Karyotypic and syntenic relationships of the 12 sequenced species of the genus Drosophila. (Left) The phylogenetic relationships of the 12 species. The members of the two main subgenera, Drosophila and Sophophora, are distinguished by the configuration ...

There is not, however, a perfect one-to-one correspondence between the Muller element and chromosome arm among all Drosophila species. Elements have rearranged following chromosome fusions. The specifics of these rearrangements are shown in Figure 1 and some of the highlights are presented here. In D. erecta and D. yakuba, there is a shared pericentric inversion at the base of the B·C element (2L·2R in D. melanogaster). In D. pseudoobscura and D. persimilis, an apparent pericentric inversion has moved genes from the Muller A to the Muller D element (Segarra et al. 1995). Comparative genomic analysis of the sequences involved in these rearrangements may provide valuable clues about the mechanisms driving the reorganization of these genomes.

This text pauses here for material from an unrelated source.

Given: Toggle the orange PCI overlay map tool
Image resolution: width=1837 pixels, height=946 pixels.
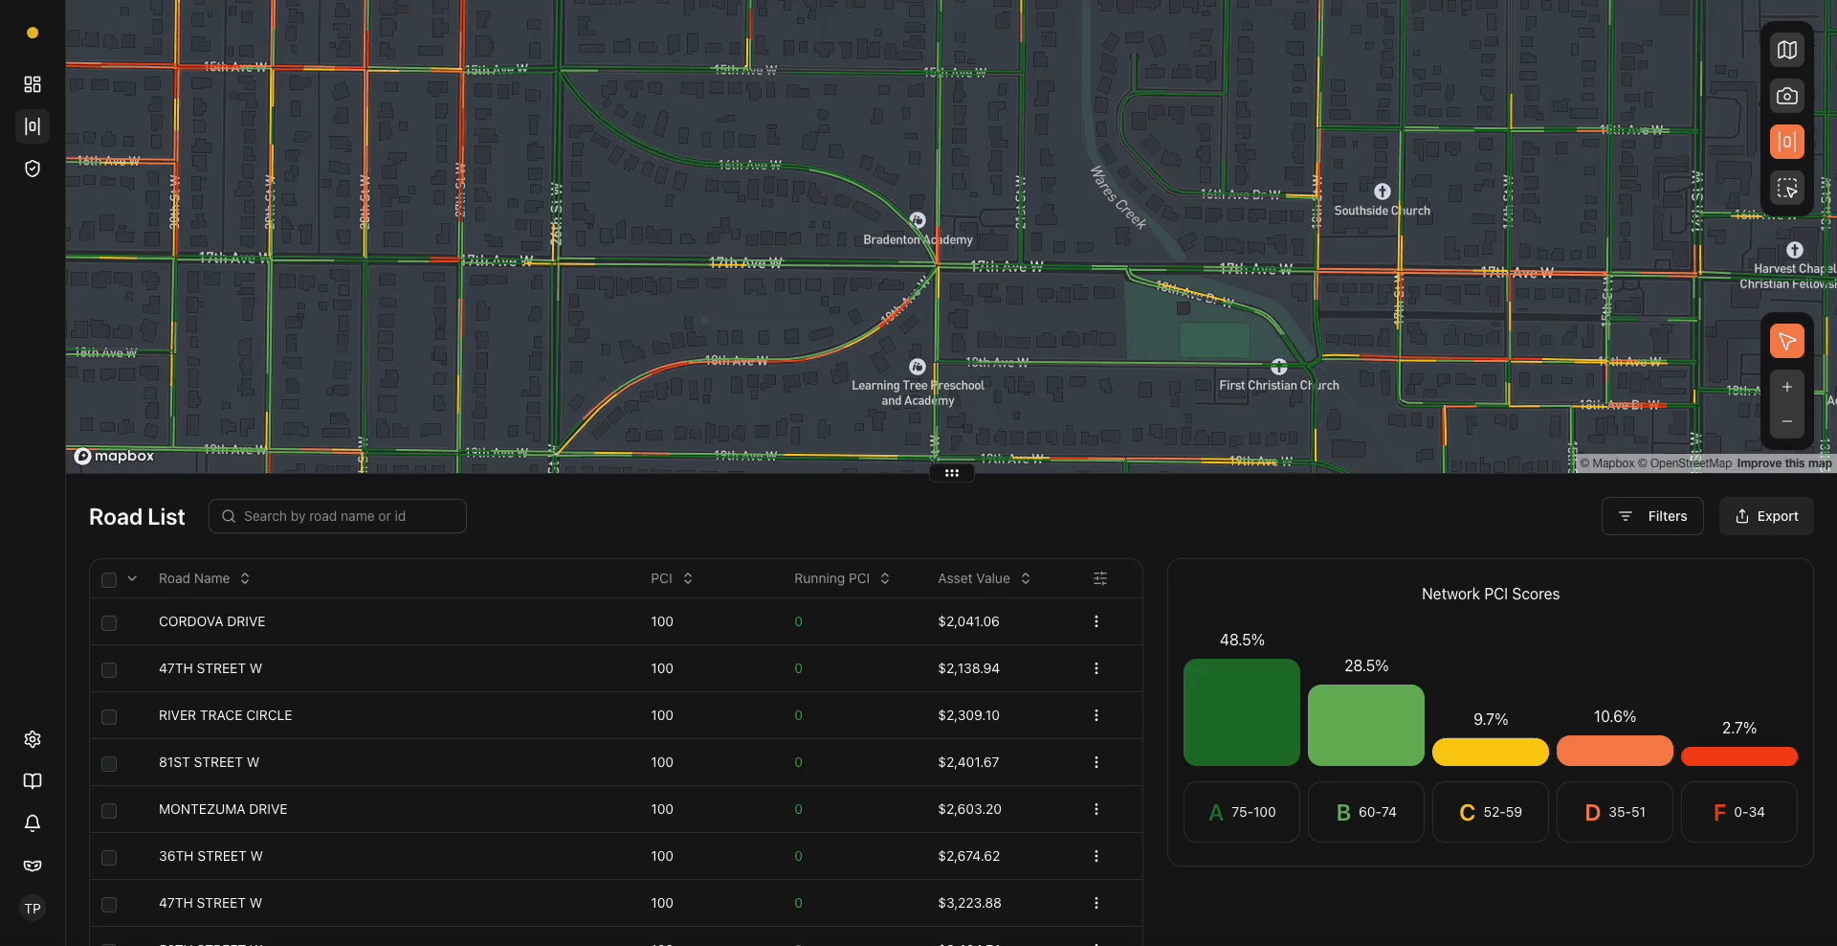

The wide-ranging conservation of gene content within Muller elements is useful for assigning and organizing genomic scaffolds to specific chromosomal arms, while hybridization of DNA markers to polytene chromosomes is necessary to confirm the placement of assembled sequence on the chromosomes. While the polytene maps provide a valuable tool for orienting large scaffolds (>1 Mb), genome assemblies may yield many small scaffolds that are difficult to map in this manner. Thus, computational methods that take advantage of conservation of gene order among species have been developed to aid in the mapping of smaller scaffolds (Bhutkar et al. 2006). In contrast to the strong syntenic conservation in Drosophila, the order of genes along chromosome arms is poorly conserved due to the accumulation of inversions that shuffle gene order (Segarra and Aguadé 1992; Ranz et al. 2001). This shuffling of gene order provides strong inference that two scaffolds can also be joined when the genes at the terminal ends are adjacent in a conserved block of genes in the genomes of other species (Bhutkar et al. 2008).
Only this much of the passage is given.